**About this exercise**
Filter the records below for the word "computer". Copy each line that holds it.

(Source data begins)

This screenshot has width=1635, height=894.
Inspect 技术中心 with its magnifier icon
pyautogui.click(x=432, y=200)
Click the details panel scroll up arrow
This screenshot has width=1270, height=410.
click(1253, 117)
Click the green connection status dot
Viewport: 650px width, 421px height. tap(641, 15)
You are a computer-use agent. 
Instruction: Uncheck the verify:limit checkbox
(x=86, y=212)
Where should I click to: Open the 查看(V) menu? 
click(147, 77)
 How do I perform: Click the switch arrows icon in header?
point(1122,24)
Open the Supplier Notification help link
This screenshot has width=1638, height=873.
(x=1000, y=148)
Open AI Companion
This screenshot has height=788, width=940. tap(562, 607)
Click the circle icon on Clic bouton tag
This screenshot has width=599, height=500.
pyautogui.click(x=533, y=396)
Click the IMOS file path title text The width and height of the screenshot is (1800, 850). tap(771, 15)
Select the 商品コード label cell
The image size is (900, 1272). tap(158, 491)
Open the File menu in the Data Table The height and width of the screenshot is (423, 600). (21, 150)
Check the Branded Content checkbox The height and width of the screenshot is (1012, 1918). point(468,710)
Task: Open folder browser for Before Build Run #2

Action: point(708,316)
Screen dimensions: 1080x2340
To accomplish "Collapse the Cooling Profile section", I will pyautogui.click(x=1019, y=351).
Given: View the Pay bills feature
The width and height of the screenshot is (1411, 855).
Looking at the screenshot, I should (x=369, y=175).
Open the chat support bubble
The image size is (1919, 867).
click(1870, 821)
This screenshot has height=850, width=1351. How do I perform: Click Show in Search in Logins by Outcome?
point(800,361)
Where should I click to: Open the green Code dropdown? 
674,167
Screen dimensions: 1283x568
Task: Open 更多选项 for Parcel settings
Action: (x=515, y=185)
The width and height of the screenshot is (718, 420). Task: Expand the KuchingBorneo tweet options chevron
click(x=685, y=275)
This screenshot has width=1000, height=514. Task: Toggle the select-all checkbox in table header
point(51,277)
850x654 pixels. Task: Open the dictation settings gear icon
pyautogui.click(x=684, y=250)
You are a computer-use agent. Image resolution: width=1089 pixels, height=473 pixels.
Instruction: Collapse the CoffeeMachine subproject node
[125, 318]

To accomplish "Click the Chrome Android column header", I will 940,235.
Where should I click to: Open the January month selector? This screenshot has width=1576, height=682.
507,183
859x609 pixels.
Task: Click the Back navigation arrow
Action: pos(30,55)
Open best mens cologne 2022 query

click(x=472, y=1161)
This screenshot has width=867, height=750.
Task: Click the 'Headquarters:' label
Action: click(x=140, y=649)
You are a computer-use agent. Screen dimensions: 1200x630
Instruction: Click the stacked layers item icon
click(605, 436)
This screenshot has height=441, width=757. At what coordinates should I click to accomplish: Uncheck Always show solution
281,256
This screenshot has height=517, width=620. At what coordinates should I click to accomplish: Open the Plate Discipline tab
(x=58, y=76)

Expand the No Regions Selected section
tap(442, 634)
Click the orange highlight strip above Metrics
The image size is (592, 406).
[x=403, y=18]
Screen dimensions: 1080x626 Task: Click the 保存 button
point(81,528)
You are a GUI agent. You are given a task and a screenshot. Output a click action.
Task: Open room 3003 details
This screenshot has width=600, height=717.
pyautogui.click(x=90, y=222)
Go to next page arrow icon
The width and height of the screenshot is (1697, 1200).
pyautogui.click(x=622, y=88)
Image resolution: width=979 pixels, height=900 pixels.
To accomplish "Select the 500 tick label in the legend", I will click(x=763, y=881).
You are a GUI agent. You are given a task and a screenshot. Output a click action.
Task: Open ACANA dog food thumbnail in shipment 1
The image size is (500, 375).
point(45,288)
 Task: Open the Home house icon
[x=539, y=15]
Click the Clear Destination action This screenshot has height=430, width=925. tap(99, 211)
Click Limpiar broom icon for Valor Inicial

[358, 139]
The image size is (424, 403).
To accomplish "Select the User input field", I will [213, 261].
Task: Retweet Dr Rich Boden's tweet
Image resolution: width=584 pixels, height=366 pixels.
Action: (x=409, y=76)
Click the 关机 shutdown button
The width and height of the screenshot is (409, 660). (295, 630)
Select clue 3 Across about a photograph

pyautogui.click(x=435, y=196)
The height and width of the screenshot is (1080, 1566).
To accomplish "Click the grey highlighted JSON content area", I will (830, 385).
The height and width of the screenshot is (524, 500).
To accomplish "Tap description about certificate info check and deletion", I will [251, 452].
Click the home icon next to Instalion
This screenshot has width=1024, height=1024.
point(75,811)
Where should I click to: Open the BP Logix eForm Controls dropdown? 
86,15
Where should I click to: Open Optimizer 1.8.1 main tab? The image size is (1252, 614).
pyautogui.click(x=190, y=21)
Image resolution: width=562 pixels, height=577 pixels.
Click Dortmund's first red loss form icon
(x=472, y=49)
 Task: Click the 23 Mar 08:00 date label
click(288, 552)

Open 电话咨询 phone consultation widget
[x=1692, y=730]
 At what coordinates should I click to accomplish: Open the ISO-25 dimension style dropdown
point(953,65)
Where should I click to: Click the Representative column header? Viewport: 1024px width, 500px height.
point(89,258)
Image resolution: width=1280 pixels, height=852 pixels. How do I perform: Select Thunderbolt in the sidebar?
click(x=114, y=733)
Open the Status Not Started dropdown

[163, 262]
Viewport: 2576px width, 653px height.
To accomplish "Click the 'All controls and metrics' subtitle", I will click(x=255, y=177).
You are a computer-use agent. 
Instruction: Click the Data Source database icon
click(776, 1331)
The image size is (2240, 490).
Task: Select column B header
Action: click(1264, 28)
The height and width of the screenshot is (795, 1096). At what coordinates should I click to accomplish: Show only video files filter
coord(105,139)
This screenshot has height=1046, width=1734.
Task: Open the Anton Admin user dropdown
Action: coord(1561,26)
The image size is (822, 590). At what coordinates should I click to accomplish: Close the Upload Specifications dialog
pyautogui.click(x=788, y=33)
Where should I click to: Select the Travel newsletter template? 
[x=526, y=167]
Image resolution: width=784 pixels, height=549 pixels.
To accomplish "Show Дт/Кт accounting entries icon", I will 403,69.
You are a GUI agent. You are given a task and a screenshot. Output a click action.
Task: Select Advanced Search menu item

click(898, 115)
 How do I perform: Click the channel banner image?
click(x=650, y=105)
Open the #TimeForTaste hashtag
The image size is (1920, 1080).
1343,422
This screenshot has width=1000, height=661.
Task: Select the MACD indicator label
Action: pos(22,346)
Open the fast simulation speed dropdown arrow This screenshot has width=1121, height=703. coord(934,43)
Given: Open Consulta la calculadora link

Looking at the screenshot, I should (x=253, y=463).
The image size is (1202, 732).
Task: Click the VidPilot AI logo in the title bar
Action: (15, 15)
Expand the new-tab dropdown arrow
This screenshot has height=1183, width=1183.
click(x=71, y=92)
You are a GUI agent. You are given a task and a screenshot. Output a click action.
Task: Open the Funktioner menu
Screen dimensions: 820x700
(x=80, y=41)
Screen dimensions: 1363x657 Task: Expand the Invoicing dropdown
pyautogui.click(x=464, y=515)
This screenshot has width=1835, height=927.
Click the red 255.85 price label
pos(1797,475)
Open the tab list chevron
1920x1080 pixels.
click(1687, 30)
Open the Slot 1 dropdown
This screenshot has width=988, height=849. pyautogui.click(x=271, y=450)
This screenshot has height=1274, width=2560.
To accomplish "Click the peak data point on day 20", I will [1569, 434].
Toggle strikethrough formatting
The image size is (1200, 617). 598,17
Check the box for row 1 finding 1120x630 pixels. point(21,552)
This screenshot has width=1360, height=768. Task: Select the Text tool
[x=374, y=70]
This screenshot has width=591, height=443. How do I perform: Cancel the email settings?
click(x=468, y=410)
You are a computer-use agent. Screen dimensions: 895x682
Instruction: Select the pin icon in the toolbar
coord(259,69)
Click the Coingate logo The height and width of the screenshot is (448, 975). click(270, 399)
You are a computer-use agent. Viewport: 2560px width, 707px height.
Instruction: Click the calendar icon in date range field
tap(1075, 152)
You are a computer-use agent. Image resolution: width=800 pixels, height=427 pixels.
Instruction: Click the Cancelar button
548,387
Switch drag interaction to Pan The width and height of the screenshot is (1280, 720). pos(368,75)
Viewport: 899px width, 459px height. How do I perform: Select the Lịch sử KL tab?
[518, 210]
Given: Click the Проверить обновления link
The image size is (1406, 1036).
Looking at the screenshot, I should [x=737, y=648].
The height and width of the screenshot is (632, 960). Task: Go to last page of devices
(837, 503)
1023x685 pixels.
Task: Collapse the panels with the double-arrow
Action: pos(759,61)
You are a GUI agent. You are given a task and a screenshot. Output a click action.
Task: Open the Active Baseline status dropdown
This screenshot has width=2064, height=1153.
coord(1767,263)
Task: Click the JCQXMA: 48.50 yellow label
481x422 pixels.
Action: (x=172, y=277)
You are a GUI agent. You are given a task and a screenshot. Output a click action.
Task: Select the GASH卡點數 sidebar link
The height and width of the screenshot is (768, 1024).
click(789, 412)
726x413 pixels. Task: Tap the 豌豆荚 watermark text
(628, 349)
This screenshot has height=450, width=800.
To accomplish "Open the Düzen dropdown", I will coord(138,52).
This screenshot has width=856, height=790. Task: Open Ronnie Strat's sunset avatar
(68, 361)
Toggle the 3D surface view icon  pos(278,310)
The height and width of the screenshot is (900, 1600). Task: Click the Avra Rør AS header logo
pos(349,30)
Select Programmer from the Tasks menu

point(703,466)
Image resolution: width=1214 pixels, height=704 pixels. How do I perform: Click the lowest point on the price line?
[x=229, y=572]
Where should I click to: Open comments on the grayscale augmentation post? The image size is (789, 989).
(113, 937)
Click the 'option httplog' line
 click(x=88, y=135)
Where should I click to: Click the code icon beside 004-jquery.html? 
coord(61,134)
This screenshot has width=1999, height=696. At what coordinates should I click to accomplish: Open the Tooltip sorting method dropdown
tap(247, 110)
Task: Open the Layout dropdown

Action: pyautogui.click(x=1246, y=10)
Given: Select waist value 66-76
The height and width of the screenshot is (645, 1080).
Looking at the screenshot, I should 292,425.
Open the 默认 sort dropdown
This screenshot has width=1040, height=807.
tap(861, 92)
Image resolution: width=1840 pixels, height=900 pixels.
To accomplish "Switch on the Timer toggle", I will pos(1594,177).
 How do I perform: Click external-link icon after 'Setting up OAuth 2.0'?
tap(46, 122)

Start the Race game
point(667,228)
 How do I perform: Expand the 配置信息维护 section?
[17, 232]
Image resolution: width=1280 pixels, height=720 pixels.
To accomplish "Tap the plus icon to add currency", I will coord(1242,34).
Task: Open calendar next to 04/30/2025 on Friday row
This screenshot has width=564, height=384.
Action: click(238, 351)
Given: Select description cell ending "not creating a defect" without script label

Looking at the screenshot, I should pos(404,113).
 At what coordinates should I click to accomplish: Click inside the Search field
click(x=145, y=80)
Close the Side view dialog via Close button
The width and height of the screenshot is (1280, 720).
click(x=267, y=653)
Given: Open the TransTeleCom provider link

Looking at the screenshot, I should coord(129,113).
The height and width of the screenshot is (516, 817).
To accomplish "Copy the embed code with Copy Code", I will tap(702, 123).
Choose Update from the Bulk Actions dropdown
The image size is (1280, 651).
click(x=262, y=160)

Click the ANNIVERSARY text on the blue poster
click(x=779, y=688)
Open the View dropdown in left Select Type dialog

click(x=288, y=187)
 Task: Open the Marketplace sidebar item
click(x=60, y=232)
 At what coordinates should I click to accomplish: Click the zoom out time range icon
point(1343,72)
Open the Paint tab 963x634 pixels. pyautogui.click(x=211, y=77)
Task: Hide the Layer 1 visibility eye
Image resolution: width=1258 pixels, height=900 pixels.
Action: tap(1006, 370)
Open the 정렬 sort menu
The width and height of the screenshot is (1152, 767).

(Source data ends)

**Task result**
You are a computer-use agent. 
You are a computer-use agent. Image resolution: width=1089 pixels, height=473 pixels.
You are a computer-use agent. Screen dimensions: 1200x630
You are a computer-use agent. 
You are a computer-use agent. Screen dimensions: 895x682
You are a computer-use agent. Viewport: 2560px width, 707px height.
You are a computer-use agent. Image resolution: width=800 pixels, height=427 pixels.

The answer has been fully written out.